## What you need to do
Pick out and copy every line in the listing below that contains the word "dimensions". Case counts.

## Records provided

○ ○ ○ ○ ○ ○ ○

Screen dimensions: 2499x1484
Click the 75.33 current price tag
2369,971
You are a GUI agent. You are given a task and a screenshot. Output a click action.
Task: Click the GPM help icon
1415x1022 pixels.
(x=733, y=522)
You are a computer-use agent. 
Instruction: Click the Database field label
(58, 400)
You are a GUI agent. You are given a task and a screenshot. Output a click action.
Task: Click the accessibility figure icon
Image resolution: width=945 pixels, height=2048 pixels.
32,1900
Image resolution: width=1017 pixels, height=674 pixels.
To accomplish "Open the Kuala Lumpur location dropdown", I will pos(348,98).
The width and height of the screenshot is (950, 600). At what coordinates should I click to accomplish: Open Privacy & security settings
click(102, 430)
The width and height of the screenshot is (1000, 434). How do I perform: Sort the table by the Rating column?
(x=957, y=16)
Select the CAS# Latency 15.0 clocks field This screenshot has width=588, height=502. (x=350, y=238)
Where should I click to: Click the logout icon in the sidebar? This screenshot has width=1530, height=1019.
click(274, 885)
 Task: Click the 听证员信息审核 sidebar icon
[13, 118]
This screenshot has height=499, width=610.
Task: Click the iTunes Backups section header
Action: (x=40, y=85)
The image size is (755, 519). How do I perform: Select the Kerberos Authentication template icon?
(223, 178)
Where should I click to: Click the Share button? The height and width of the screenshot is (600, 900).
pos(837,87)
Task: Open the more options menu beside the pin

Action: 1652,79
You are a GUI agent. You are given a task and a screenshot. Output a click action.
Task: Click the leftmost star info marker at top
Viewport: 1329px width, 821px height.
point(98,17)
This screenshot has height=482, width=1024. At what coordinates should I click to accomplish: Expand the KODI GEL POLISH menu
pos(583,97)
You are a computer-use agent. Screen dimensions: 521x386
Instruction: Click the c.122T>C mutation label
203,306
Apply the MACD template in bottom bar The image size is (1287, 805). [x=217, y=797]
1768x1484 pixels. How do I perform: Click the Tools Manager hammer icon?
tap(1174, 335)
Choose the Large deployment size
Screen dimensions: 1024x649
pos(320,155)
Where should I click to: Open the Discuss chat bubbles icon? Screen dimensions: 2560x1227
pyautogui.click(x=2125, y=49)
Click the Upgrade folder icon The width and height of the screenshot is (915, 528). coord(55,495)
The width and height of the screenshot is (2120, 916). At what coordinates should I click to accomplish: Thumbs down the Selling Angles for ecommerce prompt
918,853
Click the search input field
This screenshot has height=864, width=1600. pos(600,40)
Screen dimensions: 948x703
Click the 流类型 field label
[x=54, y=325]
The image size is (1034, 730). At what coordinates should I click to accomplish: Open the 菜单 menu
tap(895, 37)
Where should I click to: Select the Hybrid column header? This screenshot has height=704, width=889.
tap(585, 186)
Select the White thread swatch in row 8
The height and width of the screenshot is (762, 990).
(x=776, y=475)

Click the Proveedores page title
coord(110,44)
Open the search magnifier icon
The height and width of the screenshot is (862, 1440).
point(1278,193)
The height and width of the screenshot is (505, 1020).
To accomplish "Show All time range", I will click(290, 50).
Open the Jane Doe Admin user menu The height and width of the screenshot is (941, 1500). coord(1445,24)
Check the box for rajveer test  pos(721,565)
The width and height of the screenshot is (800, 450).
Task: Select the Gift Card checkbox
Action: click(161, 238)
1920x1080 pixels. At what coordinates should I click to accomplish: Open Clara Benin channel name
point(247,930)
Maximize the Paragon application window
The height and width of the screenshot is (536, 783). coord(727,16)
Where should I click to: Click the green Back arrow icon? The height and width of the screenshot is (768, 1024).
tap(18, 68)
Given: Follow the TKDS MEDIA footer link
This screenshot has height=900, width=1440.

○ ○ ○ ○ ○ ○ ○

## Correct result
Screen dimensions: 2499x1484
You are a computer-use agent. Screen dimensions: 521x386
Screen dimensions: 1024x649
Where should I click to: Open the Discuss chat bubbles icon? Screen dimensions: 2560x1227
Screen dimensions: 948x703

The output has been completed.